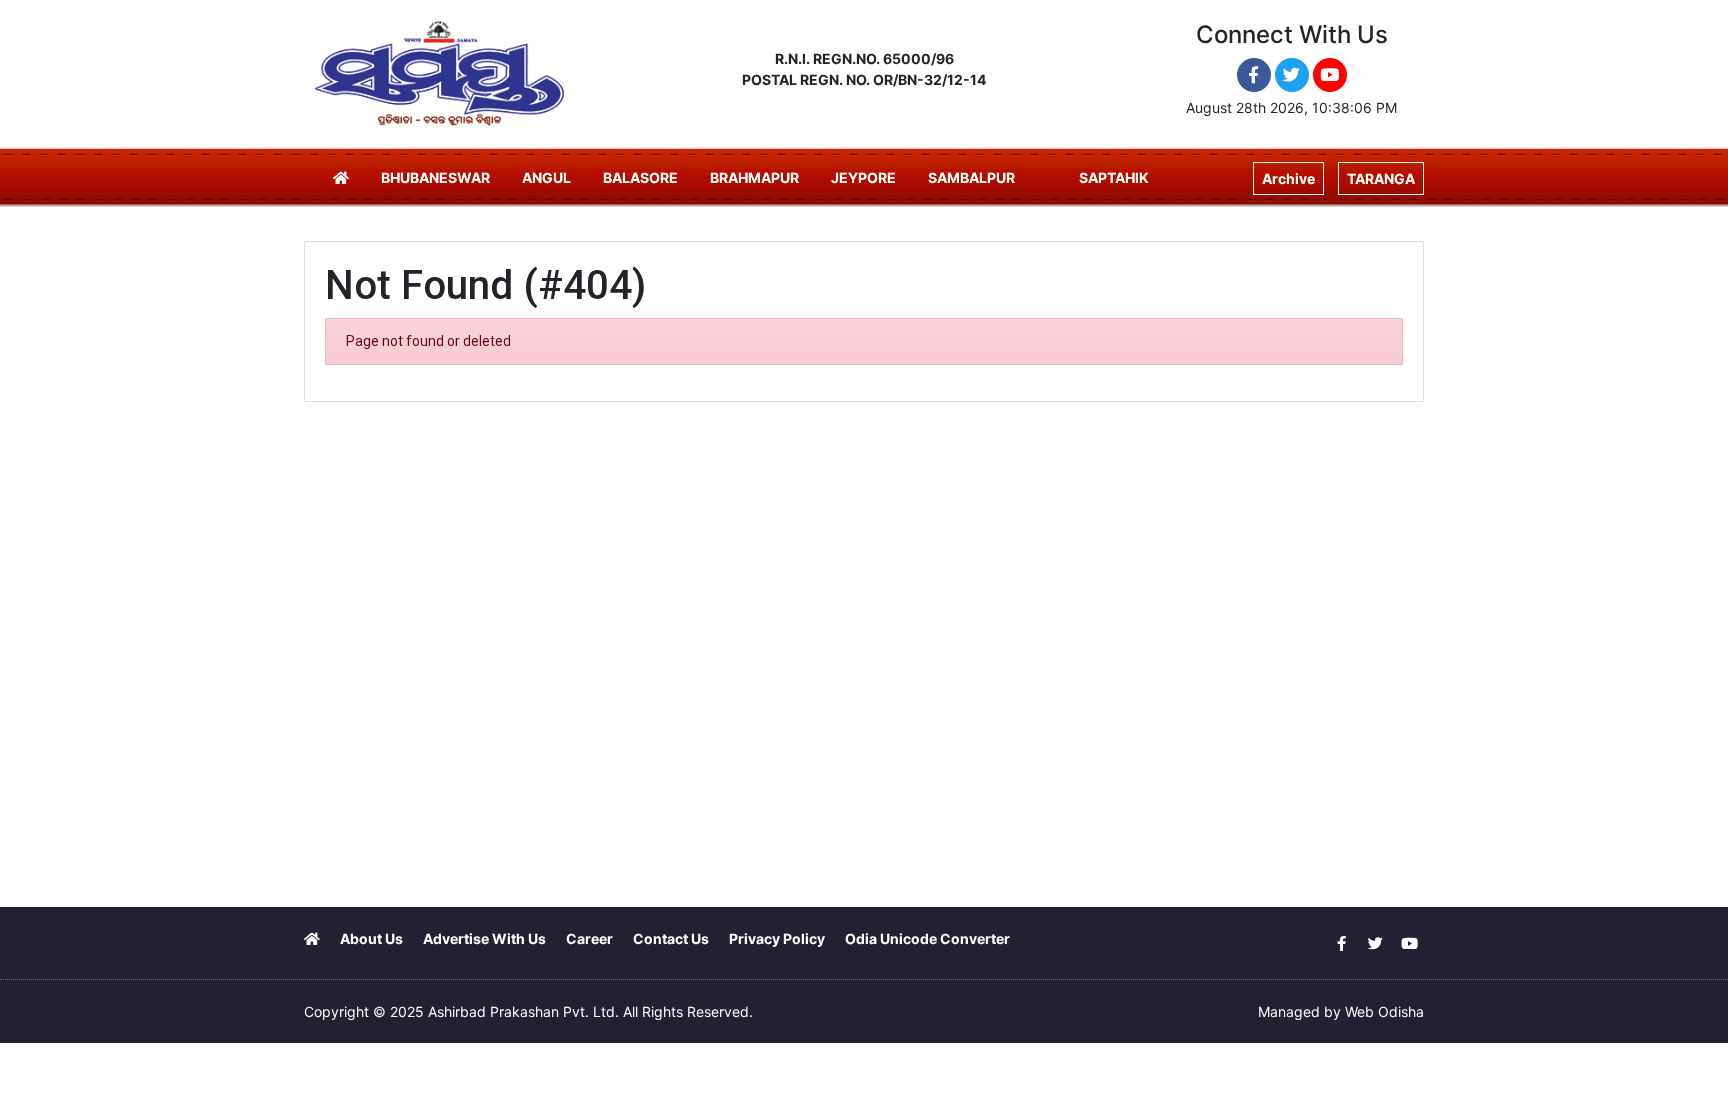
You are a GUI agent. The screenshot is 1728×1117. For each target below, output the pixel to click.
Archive (1288, 178)
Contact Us (671, 938)
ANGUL (546, 177)
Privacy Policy (777, 938)
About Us (371, 938)
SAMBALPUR (971, 177)
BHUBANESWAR (435, 177)
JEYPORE (863, 177)
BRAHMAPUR (754, 177)
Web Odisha (1384, 1011)
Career (589, 938)
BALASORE (640, 177)
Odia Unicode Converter (927, 938)
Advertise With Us (484, 938)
- - - -
Exercise details -> All lines from the one containing "Privacy Policy (777, 938)" through the end of the material should be restated exactly, with both end lines kept.

Solution ->
Privacy Policy (777, 938)
About Us (371, 938)
SAMBALPUR (971, 177)
BHUBANESWAR (435, 177)
JEYPORE (863, 177)
BRAHMAPUR (754, 177)
Web Odisha (1384, 1011)
Career (589, 938)
BALASORE (640, 177)
Odia Unicode Converter (927, 938)
Advertise With Us (484, 938)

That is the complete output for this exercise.